Na manhã desta sexta-feira (03), representantes do Conselho Regional de Odontologia de Sergipe (CRO-SE) se reuniram com o presidente da Companhia de Abastecimento de Sergipe (Deso), José Gabriel Almeida de Campos, para solicitar informações sobre o processo de fluoretação da água em Sergipe.

Fluoretação é uma tecnologia de Saúde Pública, empregada desde 1945 e recomendada pela Organização Mundial da Saúde (OMS), pelo Ministério da Saúde, e por todas as entidades odontológicas e de saúde coletiva do Brasil, para prevenção da cárie dentária. A água de abastecimento público é utilizada como veículo para o flúor, elemento químico presente no ambiente. Sua utilização vem sendo considerada fator decisivo para o declínio observado na prevalência de cárie nas cidades brasileiras.

“A fluoretação é fundamental para a redução dos índices de cárie na população. E sabemos que o preventivo é muito mais barato para o sistema público que o restaurador. Então, os Conselhos Regionais estão atentos a esta questão nos seus estados”, disse o presidente do CRO, Anderson Lessa Siqueira.

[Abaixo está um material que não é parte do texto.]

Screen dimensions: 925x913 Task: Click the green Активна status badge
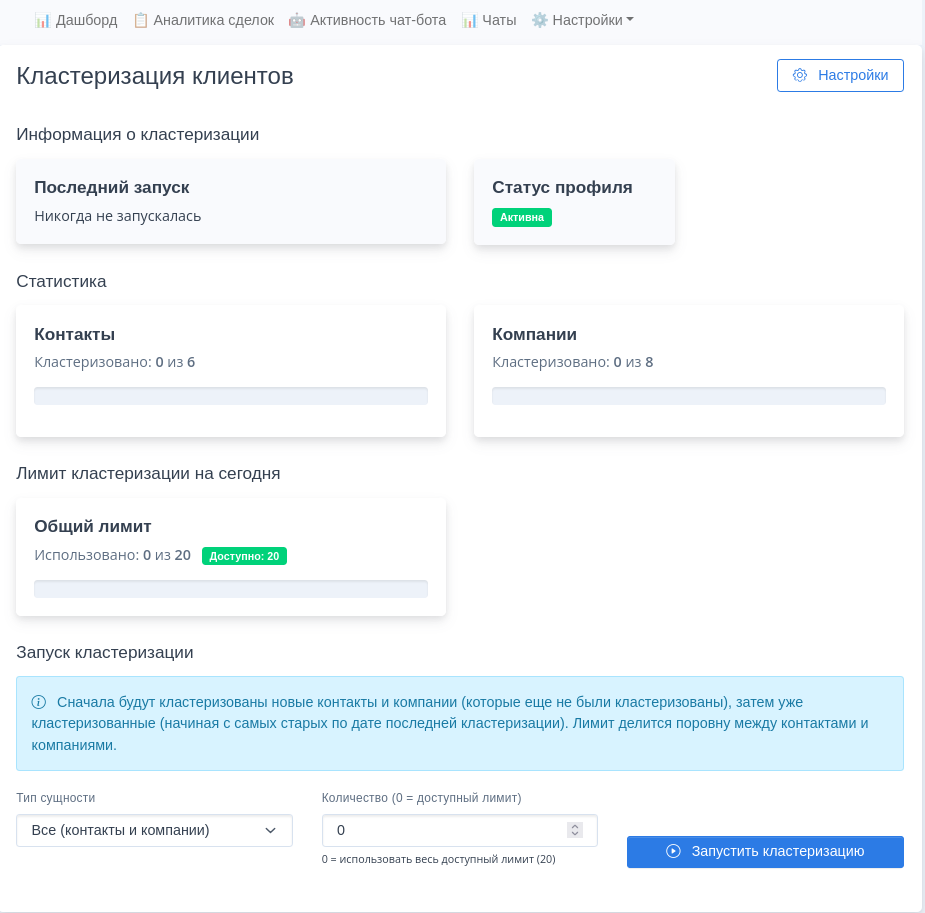(522, 217)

De acordo com a Deso, a tecnologia vem sendo aplicada desde 1985 em Sergipe, havendo cobertura de 90% do território. “E a concentração de fluor é aplicada de acordo com a legislação. Conforme preconiza o anexo 21 da portaria de consolidação nº 5, para a temperatura do nosso estado (em torno dos 27°), o recomendado é trabalhar entre 0,6 e 0,8 mg/l, sendo 07 o ideal. Apesar da portaria tratar como máximo de 1,5, como temos municípios com temperatura mais baixa, limitamos trabalhar com o máximo de 1,0 mg/l. Então a concentração usada fica entre 0,6 e 01 mg/l”, explicou Giovani Silva, gerente de controle de qualidade da companhia.

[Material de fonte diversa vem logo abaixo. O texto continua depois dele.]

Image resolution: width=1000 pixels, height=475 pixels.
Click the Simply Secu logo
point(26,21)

Ainda segundo ele, o índice CPOD (índice de dentes permanentes cariados, perdidos e obturados) de Aracaju coloca a capital em segundo lugar de excelência na região Nordeste. “O índice é muito bom e comprova que a Deso está fazendo o seu papel. Aracaju tem índice em torno de 1,13, enquanto a Organização Mundial da Saúde (OMS) estabelece em cerca de 2.20. Então o nosso estado está muito bem”, avaliou Giovani.

O CRO-SE ainda propôs a realização de visitas guiadas de acadêmicos a estações de tratamento e laboratórios da Deso, com o objetivo de mostrar o trabalho desenvolvido no processo de fluoretação. Segundo o presidente da Deso, Gabriel Campos, atividades como essa - de interação entre a companhia e a comunidade - são feitas rotineiramente. “Temos o programa ‘A Deso vai à escola e a escola vai à Deso’. Em que pese ser voltado para estudantes do ensino básico e fundamental, também podemos estender à comunidade acadêmica. Basta alinhar o contato através da nossa Gestão Socioambiental”, disse o presidente.